They dumped us back at the Receiving Station and a second group of parties got ready to leave. I looked for a quiet spot to try to get some sleep.
I was just dozing off, it seemed to me, when somebody shook me. It was Dad. “Are you all right, Bill?”
I rubbed my eyes. “I’m okay. Have you seen Molly and Peggy?”
“Just left them. I’m off duty for a few hours. Bill, have you seen anything of the Schultzes?”
I sat up, wide awake. “No. Have you?”
“No.”
I told him what I had been doing and he nodded. “Go back to sleep, Bill. I’ll see if there has been a report on them.”
I didn’t go to sleep. He was back after a bit to say that he hadn’t been able to find out anything one way or another. “I’m worried, Bill.”
“So am I.”
“I’m going out and check up.”
“Let’s go.”
Dad shook his head. “No need for us both. You get some sleep.” I went along, just the same.
We were lucky. A disaster party was just heading down our road and we hitched a ride. Our own farm and the Schultz’s place were among those to be covered on this trip; Dad told the driver that we would check both places and report when we got back to town. That was all right with him.

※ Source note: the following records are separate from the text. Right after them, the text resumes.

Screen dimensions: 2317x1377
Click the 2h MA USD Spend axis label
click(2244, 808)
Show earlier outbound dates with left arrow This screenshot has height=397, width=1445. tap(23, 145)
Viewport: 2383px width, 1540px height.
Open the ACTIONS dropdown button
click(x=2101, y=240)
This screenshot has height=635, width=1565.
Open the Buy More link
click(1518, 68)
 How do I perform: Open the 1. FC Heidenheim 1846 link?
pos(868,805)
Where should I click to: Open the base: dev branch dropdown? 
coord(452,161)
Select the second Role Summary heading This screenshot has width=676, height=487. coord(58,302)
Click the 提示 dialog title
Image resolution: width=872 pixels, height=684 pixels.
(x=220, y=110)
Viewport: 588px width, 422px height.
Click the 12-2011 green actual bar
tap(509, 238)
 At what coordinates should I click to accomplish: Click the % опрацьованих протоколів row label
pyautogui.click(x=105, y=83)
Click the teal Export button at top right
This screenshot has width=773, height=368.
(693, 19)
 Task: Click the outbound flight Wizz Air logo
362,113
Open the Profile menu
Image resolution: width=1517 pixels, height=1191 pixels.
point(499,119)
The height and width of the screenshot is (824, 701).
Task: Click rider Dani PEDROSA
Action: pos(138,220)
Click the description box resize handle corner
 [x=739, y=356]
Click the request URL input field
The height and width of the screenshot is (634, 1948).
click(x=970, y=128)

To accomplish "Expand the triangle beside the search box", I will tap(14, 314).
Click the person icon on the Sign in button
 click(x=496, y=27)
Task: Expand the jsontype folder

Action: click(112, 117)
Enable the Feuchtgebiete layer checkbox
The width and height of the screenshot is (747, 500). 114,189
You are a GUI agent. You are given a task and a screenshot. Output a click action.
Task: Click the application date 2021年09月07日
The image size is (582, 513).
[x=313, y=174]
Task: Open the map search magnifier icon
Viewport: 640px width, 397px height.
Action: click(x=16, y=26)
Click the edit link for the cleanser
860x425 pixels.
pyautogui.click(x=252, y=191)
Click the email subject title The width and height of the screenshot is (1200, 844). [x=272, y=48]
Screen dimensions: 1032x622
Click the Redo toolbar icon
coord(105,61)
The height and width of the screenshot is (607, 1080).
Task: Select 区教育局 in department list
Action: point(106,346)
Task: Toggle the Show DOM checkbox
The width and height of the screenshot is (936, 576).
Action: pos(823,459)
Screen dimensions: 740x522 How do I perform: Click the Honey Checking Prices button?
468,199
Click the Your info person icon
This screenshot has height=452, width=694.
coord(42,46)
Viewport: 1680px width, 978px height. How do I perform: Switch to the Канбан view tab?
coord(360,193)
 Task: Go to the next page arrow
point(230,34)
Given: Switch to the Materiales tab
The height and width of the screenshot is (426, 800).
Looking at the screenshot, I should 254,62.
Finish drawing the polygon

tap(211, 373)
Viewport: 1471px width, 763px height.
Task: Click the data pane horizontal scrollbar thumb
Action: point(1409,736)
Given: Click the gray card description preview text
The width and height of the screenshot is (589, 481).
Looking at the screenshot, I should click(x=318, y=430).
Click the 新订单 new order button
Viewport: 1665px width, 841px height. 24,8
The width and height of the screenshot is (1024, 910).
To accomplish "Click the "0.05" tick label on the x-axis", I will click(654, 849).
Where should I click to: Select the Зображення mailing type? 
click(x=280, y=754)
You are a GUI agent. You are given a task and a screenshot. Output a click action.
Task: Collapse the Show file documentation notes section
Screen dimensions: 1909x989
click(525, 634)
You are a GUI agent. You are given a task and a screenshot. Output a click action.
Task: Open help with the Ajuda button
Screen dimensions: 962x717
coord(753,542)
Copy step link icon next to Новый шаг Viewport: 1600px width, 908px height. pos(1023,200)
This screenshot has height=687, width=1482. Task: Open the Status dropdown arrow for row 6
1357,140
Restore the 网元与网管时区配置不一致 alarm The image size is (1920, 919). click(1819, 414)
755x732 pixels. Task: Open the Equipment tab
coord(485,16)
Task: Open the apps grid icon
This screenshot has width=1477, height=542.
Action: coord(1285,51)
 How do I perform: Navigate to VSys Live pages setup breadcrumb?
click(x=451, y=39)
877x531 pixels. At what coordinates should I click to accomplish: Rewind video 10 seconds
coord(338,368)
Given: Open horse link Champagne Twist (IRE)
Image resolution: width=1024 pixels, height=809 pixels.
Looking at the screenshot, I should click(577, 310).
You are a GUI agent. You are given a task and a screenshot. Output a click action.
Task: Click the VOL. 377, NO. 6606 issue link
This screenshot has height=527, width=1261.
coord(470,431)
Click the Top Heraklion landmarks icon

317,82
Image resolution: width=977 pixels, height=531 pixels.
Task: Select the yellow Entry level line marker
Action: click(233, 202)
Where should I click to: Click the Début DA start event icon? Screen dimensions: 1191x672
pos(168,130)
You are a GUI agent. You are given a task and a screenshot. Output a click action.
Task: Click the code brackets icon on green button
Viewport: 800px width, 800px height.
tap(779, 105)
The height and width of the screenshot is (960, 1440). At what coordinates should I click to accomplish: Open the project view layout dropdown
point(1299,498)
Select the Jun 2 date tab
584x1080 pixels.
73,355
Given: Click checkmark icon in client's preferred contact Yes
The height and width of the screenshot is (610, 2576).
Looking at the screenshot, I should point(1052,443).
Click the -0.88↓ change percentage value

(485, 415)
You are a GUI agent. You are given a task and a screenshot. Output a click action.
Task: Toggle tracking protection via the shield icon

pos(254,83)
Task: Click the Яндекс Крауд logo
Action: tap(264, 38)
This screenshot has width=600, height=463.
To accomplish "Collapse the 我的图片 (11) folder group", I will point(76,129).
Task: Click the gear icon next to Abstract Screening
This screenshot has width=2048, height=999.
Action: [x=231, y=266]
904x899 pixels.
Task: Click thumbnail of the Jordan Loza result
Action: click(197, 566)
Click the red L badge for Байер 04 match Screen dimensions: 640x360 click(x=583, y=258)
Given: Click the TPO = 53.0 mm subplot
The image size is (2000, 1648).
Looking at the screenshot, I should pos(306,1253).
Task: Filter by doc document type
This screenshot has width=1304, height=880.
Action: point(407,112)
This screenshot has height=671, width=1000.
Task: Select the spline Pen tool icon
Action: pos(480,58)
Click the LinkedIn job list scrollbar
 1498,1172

They dropped us at the turn off and we trudged up toward the Schultz’s house. I began to get the horrors as we went. It’s one thing to pile snow over comparative strangers; it’s another thing entirely to expect to find Mama Schultz or Gretchen with their faces blue and stiff.
I didn’t visualize Papa as dead; people like Papa Schultz don’t die–they just go on forever. Or it feels like that.
But I still wasn’t prepared for what we did find.
We had just come around a little hummock that conceals their house from the road. George stopped and said, “Well, the house is still standing. His quake-proofing held.”
I looked at it, then I stared—and then I yelled. “Hey, George! The Tree is gone!”
The house was there, but the apple tree—”the most beautiful tree on Ganymede”—was missing. Just gone. I began to run.
We were almost to the house when the door opened. There stood Papa Schultz.
They were all safe, every one of them. What remained of the tree was ashes in the fireplace. Papa had cut it down as soon as the power went off and the temperature started to drop—and then had fed it, little by little, into the flames.
Papa, telling us about it, gestured at the blackened firebox. “Johann’s folly, they called it. I guess they will not think old Appleseed Johnny quite so foolish now, eh?” He roared and slapped Dad on the shoulders.
“But your tree,” I said stupidly.
“I will plant another, many others.” He stopped and was suddenly serious. “But your trees, William, your brave little baby trees—they are dead, not?”
I said I hadn’t seen them yet. He nodded solemnly. “They are dead of the cold. Hugo!”
“Yes, Papa.”
“Fetch me an apple.” Hugo did so and Papa presented it to me. “You will plant again.” I nodded and stuck it in my pocket.
They were glad to hear that we were all right, though Mama clucked over Molly’s broken arm. Yo had fought his way over to our place during the first part of the storm, found that we were gone and returned, two frost bitten ears for his efforts. He was in town now to look for us.
But they were all right, every one of them. Even their livestock they had saved—cows, pigs, chickens, people, all huddled together throughout the cold and kept from freezing by the fire from their tree.
The animals were back in the barn, now that power was on again, but the place still showed that they had been there—and smelled of it, too. I think Mama was more upset by the shambles of her immaculate living room than she was by the magnitude of the disaster. I don’t think she realized that most of her neighbors were dead. It hadn’t hit her yet.